Sim-Trained Zero-Shot Reinforcement Learning Gets This Humanoid Robot Walking Smoothly

Trained using reinforcement learning in simulation, this bipedal robot can adapt to any terrain with no real-world training necessary.

Researchers from the University of California at Berkeley have come up with a reinforcement learning approach that aims to help bipedal humanoid robots get around the real world β€” teaching natural walking behaviors which adapt to various environments.

"Humanoid robots that can autonomously operate in diverse environments have the potential to help address labor shortages in factories, assist elderly at home, and colonize new planets," the research team writes in its paper. "Although classical controllers for humanoid robots have shown impressive results in a number of settings, they are challenging to generalize and adapt to new environments.

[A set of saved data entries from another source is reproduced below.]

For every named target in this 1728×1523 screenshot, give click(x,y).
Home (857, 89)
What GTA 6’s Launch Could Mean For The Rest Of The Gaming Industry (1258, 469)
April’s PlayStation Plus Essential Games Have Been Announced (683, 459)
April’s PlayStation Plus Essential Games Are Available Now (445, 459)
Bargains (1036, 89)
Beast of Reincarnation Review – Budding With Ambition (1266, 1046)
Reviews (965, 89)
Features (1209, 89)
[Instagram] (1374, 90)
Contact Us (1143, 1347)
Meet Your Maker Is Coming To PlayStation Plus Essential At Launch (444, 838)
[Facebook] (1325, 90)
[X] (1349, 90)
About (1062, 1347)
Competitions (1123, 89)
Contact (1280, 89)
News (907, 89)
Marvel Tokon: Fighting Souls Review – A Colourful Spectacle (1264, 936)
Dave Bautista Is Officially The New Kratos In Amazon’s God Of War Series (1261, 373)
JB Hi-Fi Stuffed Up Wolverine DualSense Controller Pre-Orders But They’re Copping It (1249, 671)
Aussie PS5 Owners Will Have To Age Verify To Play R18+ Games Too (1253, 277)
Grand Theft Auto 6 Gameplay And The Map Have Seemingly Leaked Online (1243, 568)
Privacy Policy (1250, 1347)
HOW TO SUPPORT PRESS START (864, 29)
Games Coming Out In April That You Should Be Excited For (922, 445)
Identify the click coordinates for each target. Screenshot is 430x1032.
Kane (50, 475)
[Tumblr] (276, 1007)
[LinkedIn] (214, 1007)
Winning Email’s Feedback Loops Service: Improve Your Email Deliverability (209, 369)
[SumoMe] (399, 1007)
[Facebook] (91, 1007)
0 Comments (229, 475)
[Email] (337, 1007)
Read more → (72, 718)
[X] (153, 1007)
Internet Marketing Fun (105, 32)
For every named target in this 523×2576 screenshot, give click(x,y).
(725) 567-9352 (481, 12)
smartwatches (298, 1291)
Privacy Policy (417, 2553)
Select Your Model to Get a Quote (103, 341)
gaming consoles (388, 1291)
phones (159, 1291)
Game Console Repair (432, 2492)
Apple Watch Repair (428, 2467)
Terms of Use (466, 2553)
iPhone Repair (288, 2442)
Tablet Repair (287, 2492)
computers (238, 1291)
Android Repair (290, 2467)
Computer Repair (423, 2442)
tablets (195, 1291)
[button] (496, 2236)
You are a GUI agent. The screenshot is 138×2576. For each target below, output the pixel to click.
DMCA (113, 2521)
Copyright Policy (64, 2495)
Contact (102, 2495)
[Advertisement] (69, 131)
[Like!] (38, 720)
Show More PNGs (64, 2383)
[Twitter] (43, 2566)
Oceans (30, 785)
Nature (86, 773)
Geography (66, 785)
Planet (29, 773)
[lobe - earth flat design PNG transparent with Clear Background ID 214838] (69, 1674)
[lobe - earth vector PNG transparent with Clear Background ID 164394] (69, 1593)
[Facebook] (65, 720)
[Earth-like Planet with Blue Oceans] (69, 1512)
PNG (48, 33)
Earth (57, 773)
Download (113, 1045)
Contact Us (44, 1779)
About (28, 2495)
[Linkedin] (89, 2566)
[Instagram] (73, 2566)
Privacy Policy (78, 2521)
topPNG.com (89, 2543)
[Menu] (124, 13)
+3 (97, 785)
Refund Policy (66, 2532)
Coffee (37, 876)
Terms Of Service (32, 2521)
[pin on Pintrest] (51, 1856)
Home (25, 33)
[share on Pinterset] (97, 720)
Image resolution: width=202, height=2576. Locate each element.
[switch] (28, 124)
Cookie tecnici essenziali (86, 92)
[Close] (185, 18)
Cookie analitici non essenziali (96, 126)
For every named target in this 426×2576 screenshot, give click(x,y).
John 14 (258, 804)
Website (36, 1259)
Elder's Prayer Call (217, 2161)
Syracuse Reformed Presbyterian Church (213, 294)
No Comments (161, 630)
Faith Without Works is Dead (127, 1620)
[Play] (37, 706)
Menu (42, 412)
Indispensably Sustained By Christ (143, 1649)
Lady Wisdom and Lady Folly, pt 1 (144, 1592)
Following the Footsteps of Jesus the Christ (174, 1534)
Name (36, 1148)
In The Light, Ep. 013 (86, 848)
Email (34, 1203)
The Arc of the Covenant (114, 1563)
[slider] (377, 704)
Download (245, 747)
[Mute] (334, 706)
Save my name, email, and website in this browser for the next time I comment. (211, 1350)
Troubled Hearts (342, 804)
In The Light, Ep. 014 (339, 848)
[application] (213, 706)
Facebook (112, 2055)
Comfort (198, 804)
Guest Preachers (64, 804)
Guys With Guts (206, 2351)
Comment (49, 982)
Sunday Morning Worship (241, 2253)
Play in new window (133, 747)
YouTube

Here, we present a fully learning-based approach for real-world humanoid locomotion."

Researchers have shown off a new controller for humanoid robots that can be deployed zero-shot with no real-world training. (πŸ“Ή: Radosavovic et al)

The team's approach is based on reinforcement learning, training a causal transformer that predicts the best next action based on an ongoing history of the robot's prior movements and observations following training on a data set including "thousands of randomized environments." Key the the success of the approach is that all training took place in simulation β€” and when the controller was deployed in-the-field, on an Agility Robotics Digit humanoid robot, it was able to operate in a zero-shot fashion in the real world.

"The terrains varied considerably in terms of material properties, like concrete, rubber, and grass, as well as conditions, like dry under the afternoon sun and damp in the early morning," the researchers write of the real-world testing. "The terrain properties found in the outdoor environments were not encountered during training. We found that our controller was able to walk over all of the tested terrains reliably, and we were comfortable deploying it without a safety gantry. Over the course of 1 week of full-day testing in outdoor environments, we did not observe any falls."

The researchers discovered the controller making "emergent" changes to the robot's gait, terrain-dependent. (πŸ“Ή: Radosavovic et al)

One interesting result of testing was the discovery of emergent gait changes, in which the controller would adjust the robot's walking behavior based on terrain it encountered. "Specifically," the researchers claim, "it started by normal walking on flat ground, transitioned to using small steps without lifting its legs to the normal height on downward slope, and then returned to normal walking on flat ground again. These behavior changes were emergent and not prespecified."

The team's work has been published in the journal Science Robotics under open-access terms.